Lástima que el guión debido a ¡siete! guionistas acreditados desaproveche algunos de sus motivos, por no decir casi todos: huelga decir que la película se preocupa más de introducir arquetipos medievales, cambiar de escenario y liar innecesariamente el conflicto que en desarrollar, por ejemplo, la relación entre Yeager y la niña Izabella (que podría haber sido el corazón del relato) o el viaje de descubrimiento y horror de Optimus Prime, propuesta que parece capital y que el guión acaba olvidando de manera insultante, como al propio personaje. Un defecto que emparenta la entrega con la peor entrega de la serie, La Venganza de los caídos (2009), y que esta vez no puede explicarse con la célebre huelga de guionistas de aquel año, sino con el lío morrocotudo salido de la asamblea de autores organizada por un estudio (y del que, en diciembre del año que viene, saldrá el del spin-off Bumblebee, que protagonizará John Cena) en una búsqueda desesperada de historias que contar.

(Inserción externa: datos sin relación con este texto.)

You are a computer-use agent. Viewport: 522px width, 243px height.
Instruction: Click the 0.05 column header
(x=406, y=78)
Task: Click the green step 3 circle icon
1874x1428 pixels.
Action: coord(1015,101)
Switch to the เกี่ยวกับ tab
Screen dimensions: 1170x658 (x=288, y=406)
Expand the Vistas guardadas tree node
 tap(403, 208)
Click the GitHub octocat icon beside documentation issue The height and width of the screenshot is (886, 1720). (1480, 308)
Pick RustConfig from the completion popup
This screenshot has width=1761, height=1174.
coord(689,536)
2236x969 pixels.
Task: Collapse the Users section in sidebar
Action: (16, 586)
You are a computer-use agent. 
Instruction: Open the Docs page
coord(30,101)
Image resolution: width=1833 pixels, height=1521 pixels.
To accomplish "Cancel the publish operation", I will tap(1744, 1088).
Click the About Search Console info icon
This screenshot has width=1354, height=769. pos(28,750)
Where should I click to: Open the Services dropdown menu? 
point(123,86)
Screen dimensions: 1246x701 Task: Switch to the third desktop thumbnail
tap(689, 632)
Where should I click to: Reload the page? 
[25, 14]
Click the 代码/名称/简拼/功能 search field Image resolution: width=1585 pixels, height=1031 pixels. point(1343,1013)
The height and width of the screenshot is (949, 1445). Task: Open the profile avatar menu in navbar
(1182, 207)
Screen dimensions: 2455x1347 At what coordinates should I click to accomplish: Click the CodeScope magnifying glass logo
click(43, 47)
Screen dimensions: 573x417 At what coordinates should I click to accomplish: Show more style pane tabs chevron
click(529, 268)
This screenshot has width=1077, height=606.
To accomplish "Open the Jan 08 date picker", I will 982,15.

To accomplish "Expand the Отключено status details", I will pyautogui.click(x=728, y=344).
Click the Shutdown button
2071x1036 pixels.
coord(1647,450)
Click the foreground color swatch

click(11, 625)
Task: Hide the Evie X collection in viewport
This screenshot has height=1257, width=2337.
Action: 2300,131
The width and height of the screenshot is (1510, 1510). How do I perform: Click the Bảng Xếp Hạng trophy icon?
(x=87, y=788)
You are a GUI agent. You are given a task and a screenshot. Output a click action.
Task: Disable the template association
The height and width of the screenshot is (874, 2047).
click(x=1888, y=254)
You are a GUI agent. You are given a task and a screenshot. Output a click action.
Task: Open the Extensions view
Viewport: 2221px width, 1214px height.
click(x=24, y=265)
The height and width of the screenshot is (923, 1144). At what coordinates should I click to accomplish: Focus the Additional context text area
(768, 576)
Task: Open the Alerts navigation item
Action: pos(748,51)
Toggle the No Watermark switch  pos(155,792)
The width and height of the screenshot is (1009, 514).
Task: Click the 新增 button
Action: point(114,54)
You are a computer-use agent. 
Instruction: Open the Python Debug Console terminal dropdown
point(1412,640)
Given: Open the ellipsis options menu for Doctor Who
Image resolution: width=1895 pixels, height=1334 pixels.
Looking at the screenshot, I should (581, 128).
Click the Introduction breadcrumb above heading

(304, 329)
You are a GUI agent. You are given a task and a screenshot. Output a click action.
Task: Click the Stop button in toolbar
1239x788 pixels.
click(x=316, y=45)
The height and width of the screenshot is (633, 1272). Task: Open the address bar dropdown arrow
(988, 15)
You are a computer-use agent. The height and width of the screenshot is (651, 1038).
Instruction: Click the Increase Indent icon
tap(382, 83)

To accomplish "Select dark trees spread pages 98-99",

El último caballero las tiene, oh sí, pero ella misma un collage de motivos y escenas que, en ocasiones, quedan descolgadas del conjunto a poco que se analicen, por mucho que puedan ser disfrutadas de manera independiente: si esperaban una entrega en la que Optimus "se vuelve malo", tal y como anunciaban los tráilers, mejor váyanse olvidando (¿y qué hay de ese comienzo prometedor con niños, en el que se presenta al personaje de Izabella Moner?).

Pero hay algo, algo hay, que convierte esta quinta Transformers en un show tremendamente disfrutable para todo aquel que quiera hacerlo. Su mezcla de Historia, Leyenda y cine basado en franquicias jugueteras desafía todo sentido común a la vez que resulta tremendamente representativo. Y su afán puramente paródico (que en ocasiones roza lo sangrante: ver la secuencia del órgano y Anthony Hopkins, que -repetimos- goza de un protagonismo más que suficiente) inaugura una nueva etapa de Michael Bay en la franquicia que él ayudó a crear (o quizá no: ya ha amenazado con irse). El tremendo espectáculo veraniego que proporciona solo puede ser celebrado por sus acérrimos, aquellos que, no obstante, aplaudimos en soledad esa filmografía de bajo presupuesto entre entregas de Transformers que el californiano se está fabricando a la chita callando, y que de momento va encabezada por las brillantes 13 horas y Dolor y dinero. La energía desprendida por la puesta en escena de Bay es lo que convierte un filme específicamente horrible en un extraño milagro, en una hamburguesa sabrosa de la que mejor no averiguar sus componentes.